Some sources are just hard to backup. Chats on Discord. SMS and WhatsApp
messages (and photos, videos, sounds) Perhaps valueless for a younger
crowd. Perhaps more interesting if its from grandma, or a deceased loved
one. There's nothing wrong with building a digital shrine for a lost loved
one. This is what love and cherished memories are about. Perhaps one
day, the weight of the past will be too much. That is not today.
Version 0.0.9
-------------
Based on a few days of searching the net, I can't find anything even
vaguely close to what I want. And so, perhaps stupidly, I've started
writing a system. I've done this because this is kind of a blocker for
my migrating data from here to there, and specifically, from off my RAID
arrays and onto Ceph.
The current system architecture is minimal, and the implementation
was started two weeks ago. A basic filesystem crawler/cataloger has been
set up, and it works. A web UI has been prototyped. See the *HOWTO*
below.
There are two prototypes. The first was written in highly conventional
SQL plus Python plus Flask for the Web UI. It was easy. It's not
complicated. Any ordinary developer can read and understand this code,
and hack on it.
The second is the same as the first, but replaces sqlite3 by the
[AtomSpace](https://github.com/opencog/atomspace). This was forced by
the general systemic shortcomings of SQL: its just not really the
appropriate tool for this particular job. The AtomSpace is much faster,
and much easier to use, and much more flexible. However, it took the
first prototype to (re-)discover this. The design decisions that lead
to this are reviewed in the
[Similarity README](src/similarity/README.md) file.

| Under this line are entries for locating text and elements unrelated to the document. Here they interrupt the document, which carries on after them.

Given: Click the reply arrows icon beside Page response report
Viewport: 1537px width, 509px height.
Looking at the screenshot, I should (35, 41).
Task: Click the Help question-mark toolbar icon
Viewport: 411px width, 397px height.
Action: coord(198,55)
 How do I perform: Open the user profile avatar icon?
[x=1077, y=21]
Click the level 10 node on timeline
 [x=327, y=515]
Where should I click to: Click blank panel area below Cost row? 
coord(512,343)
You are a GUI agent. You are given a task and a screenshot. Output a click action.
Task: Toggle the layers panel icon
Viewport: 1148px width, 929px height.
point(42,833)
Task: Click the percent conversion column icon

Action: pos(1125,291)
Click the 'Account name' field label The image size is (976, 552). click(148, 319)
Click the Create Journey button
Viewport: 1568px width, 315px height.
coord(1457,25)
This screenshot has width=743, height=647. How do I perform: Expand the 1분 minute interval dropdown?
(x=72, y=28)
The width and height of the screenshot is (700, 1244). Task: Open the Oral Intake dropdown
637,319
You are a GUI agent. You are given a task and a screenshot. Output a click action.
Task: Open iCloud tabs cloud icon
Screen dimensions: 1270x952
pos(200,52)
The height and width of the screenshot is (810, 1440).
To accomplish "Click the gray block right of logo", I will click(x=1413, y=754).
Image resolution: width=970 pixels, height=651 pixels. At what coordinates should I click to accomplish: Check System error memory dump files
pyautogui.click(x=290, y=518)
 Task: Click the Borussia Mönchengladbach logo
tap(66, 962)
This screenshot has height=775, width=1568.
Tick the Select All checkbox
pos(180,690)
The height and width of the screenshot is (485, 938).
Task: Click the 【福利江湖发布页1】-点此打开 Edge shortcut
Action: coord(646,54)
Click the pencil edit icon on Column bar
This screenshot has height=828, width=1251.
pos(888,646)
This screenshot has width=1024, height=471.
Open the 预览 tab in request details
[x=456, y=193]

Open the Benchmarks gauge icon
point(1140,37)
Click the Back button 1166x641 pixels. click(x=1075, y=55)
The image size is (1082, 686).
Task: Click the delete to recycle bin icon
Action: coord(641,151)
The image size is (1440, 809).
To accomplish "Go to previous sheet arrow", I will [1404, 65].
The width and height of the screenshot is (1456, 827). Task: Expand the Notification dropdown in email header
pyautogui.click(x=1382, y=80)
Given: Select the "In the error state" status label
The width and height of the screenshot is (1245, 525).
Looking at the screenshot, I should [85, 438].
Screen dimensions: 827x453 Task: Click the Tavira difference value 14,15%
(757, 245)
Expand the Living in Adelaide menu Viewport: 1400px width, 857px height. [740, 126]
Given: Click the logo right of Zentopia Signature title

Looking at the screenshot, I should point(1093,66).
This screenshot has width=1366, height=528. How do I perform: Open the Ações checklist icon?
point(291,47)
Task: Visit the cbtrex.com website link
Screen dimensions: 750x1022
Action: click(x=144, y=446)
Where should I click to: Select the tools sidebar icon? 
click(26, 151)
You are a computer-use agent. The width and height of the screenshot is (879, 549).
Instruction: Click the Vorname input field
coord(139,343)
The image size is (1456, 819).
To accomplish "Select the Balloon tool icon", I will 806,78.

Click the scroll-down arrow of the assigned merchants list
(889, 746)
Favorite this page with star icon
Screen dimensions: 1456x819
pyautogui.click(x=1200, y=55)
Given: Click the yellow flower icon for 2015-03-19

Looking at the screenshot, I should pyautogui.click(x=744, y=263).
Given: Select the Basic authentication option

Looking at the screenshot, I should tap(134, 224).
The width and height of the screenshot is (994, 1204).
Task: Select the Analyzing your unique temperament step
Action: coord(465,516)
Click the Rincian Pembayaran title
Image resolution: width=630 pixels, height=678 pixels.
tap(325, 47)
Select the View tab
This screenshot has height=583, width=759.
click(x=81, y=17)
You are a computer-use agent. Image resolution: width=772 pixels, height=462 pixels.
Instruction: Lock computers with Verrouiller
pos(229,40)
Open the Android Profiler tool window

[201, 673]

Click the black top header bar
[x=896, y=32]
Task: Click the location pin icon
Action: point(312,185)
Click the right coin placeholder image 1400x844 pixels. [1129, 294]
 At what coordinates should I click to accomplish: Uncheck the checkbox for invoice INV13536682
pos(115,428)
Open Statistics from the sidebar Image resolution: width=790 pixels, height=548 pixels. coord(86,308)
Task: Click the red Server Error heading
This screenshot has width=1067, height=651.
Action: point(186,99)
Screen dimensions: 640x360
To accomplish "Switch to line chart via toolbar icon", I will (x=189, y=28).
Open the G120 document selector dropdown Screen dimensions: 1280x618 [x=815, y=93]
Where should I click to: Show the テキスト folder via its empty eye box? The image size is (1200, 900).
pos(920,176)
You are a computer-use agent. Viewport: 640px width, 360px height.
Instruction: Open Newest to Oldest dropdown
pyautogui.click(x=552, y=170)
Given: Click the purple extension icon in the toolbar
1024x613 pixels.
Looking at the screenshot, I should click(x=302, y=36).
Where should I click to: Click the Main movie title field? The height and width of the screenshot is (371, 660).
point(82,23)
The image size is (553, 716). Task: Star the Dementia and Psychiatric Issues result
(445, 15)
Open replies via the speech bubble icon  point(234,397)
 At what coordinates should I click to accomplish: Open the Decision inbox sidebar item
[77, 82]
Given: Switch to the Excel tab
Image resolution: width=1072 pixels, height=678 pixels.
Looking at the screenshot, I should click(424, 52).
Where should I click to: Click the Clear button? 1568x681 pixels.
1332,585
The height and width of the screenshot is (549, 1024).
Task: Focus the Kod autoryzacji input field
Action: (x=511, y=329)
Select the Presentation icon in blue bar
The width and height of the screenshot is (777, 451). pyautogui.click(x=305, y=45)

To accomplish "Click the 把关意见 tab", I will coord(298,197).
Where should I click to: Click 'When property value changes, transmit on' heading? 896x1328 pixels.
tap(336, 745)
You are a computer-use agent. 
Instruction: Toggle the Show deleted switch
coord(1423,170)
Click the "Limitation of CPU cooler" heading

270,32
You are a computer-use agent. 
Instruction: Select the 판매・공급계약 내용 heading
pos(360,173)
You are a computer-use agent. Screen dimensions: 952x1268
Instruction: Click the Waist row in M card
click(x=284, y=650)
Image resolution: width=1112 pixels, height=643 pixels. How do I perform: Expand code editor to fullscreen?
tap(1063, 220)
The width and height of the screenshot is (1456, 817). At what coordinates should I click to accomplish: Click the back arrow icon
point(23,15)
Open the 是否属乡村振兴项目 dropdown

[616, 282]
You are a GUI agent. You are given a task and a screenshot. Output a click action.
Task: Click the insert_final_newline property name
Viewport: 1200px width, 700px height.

The use ot the AtomSpace allows an AI meta-issue to be explored: how
does an AI systm "understand" what it's dealing with, and how does it
even "see" the data that it's working with? The meta-issue is discussed
in the [Sensory README](atoms/catalog/README-sensory.md).
Systems Survey
--------------
The [Systems Survey](Systems-Survey.md) is a lame attempt to list and
review related systems, or systems that could provide tools, or a
framework, or otherwise be deployed. Anyone out there care to move
this page to the project wiki?
Questions and Ideas
-------------------
Ideally, the system envisioned here "plays nice" with existing systems.
Perhaps its a module on existing systems. Perhaps the impleemntation
can make use of existing frameworks. How would this work?
* What do archivists and digital librarians do today? If they import
a new data set, do they scrub it? How do they track multiple copies
of what they have? Short answer: no, they do not. If they do, they
do not talk about it, and it is not mentioned on their project
websites. The assumption is, I assume, that they can trust their
storage systems to not screw up.
* How do backup systems keep track of what's where? When the last backup
was made? If the backup is corrupted? What are the existing open source
backup systems?
* Intrusion detection systems store hashes of files, and detect corruption
based on those hashes. If you don't have hashes of your old data, you are
SOL. Are there systems or frameworks for tracking file hashes and other
file metadata? Can these be used in data archival systems?
Examples include Tripwire and FIM (File Integrity Monitor).
* File explorers and (graphical) file browsers... show files. Do any of
them provide a framework for tracking data health? A meta-system for
tracking backup copies? Some plugin framework?
* Systems like splunk are designed for admins who need to track error logs
for hundreds of machines. Can the splunk dashboard and framework be
repurposed for tracking archive health?
* Systems like wireshark can do low-level network packet inspection.
Wirsehark includes a packet disasembly and formatting language. This
has been used to create thousands of packet disassemblers, since each
byte and bit in a packet can be named and labelled. Could this be used
to disassemble and repair MP3 files? Tar files? Corrupted git archives?
* Disk drive forensics tools can pull apart corrupted disk images. Is
there any kind of generic framework that can be used?
* How does one prevent damage, moving forward, into the future?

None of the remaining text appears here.